By understanding the inner workings of algorithms that Big Tech tries to pass off as magic tricks, The Markup can report on the limitations of the outputs and how it’s being used to impact our world.
Can technology be fixed?
It’s a big question. It’s something we asked Julia in our interview with her on Above Board. Do all roads in Big Tech lead to the opposite of “not being evil,” or are things fixable?
Firstly, Julia feels that not all companies need or even desire to be global monopolies, secretly collecting and controlling as much data about all of us as possible. There’s a massive space for tech companies to exist in a vast overlap of profitable and ethical. A great example of this is DuckDuckGo, which had over $100 million in revenue over the last 12 months and is seeing its user base grow exponentially.
Secondly, Julia believes that liability can be an excellent tool for changing bad behaviour. The best way to regulate might be to litigate, which would create insurance markets that then come in and regulate risk.
By introducing liability to the actions of Big Tech, it would create the need for insurance liability, which could then lead to Big Tech avoiding the risk of doing bad things (you can’t insure illegal actions). This exact process has worked well with environmental concerns of the past. The environment, like data exploitation, is a huge issue, one that’s hard to understand and would need to involve sweeping global change to become effectively “solved.” Like pollution, data exploitation is hard to attribute to sources, and yet, it’s a collective problem that can ruin everyone’s life.

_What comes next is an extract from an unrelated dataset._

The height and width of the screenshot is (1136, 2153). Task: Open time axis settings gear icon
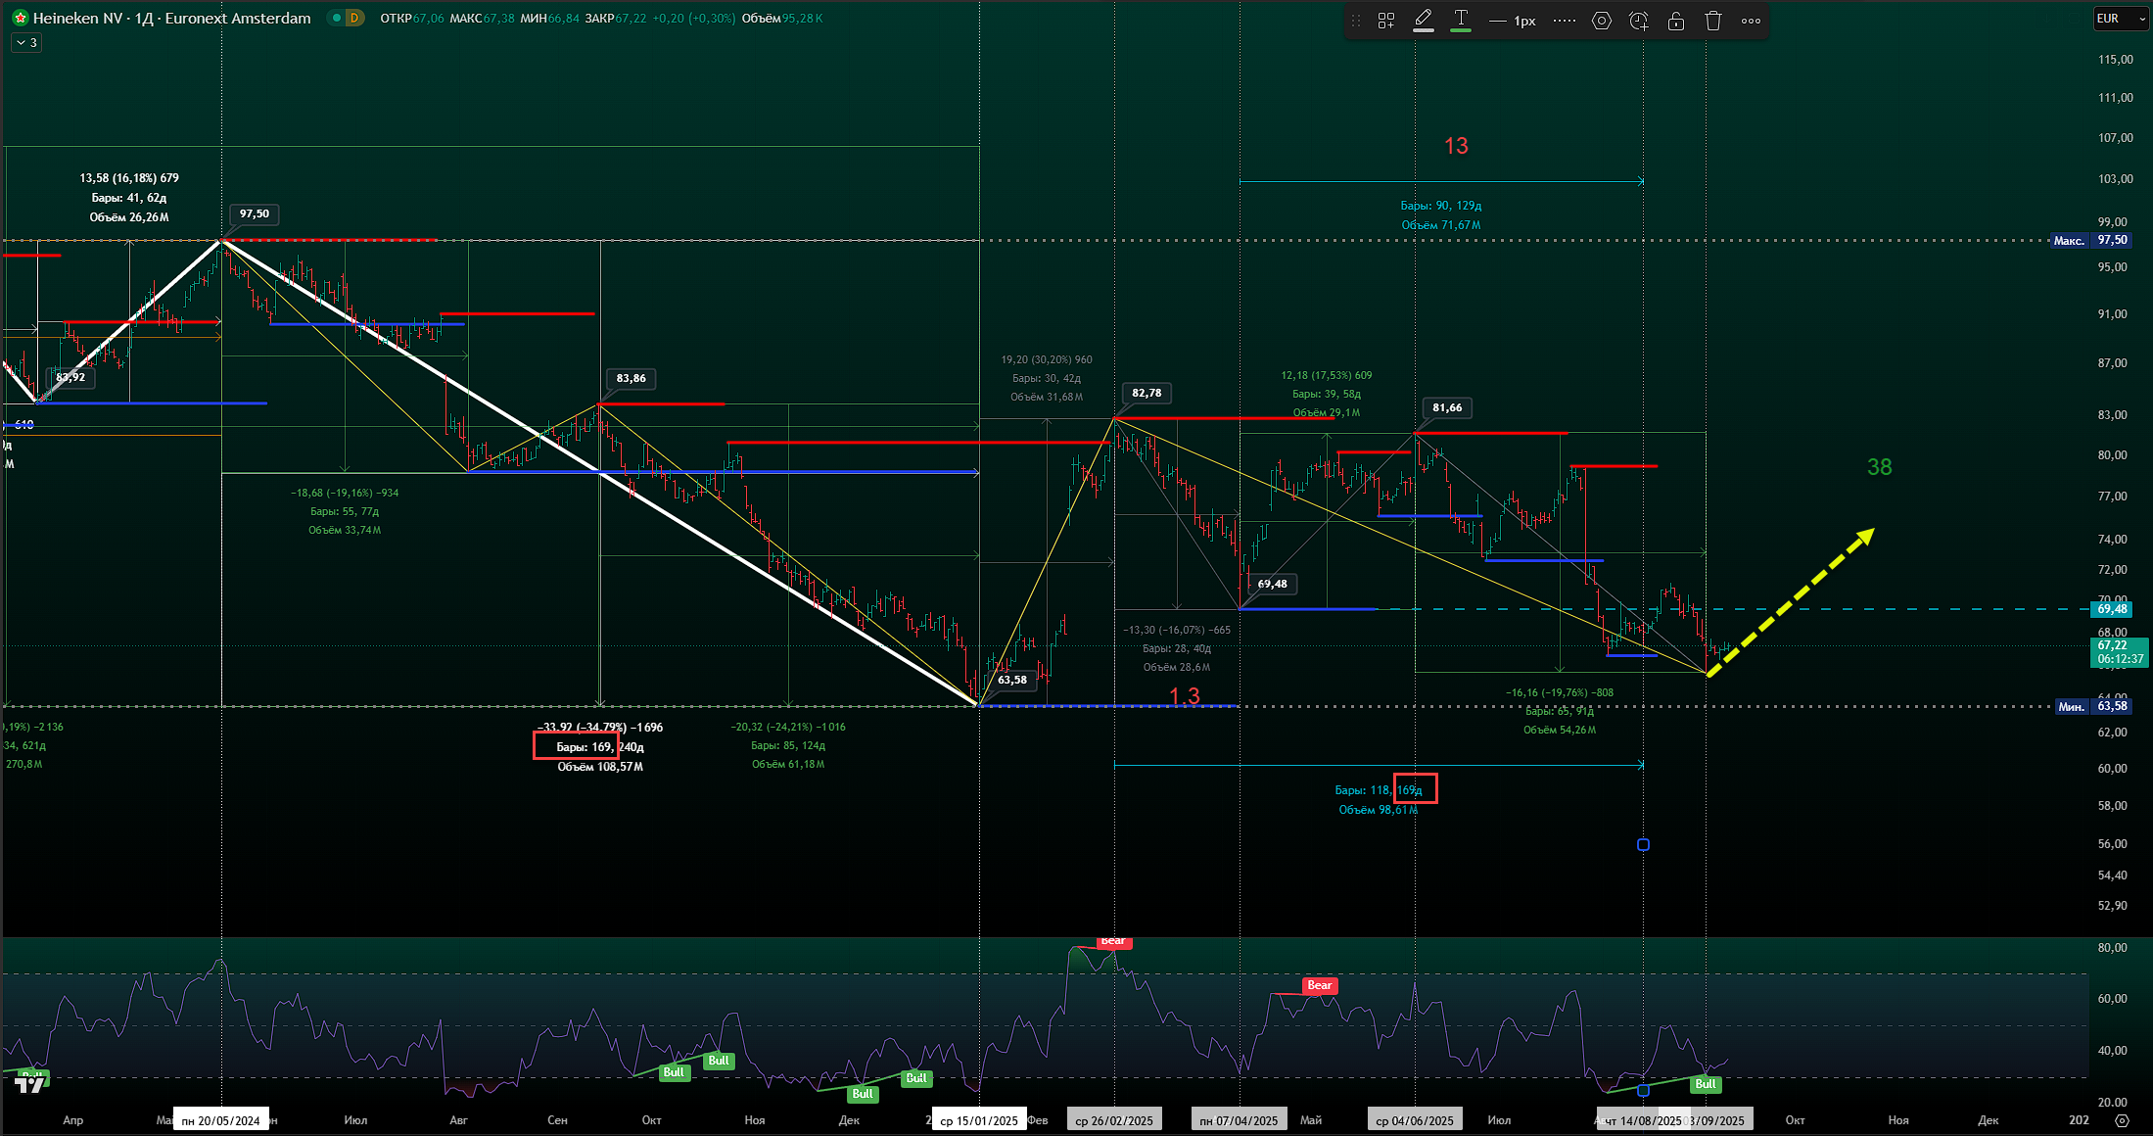pos(2122,1120)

Just like it’s difficult to say you got cancer because of an environmental issue, it’s tough to say you didn’t get a job because of an algorithm.
Obviously, climate change isn’t solved or fixed. Still, concrete steps have been taken to stop the hole in the ozone layer from the 80s (through the Montreal Protocol, signed by 197 countries) and stopping big companies from putting toxic waste into American rivers and lakes (through the Clean Water Act). The EPA created the Superfund Act to make responsible parties clean up (literally) their acts and share liability when things go wrong. These strong measures against polluters were achieved through different types of liability: strict liability through the Clean Air and Clean Water Acts, collective actions like recycling, and even public shaming through the polluter lists the EPA publishes.
So just like environmental liabilities, the same could potentially work for Big Tech and its infractions against our privacy. It could de-incentivize data exploitation and incentivize data protection. Bringing new liability and insurance into Big Tech would mean things like companies not being able to qualify for insurance until they patch server vulnerabilities, or not being able to collect types of sensitive data about someone because it’s illegal (and you can’t insure unlawful activities). This would raise the game for everyone.
Julia and The Markup, even though they uncover dark and disturbing facts about Big Tech and its exploitation of all of our data, are hopeful that the future can be better. They’re also actively working to make it so through their reporting and releasing free tools like Blacklight and Simple Search.
They’re proving that a newsroom can be unbiased in its reporting, share how they came to the conclusions they’re making, and build awareness around complicated but essential issues.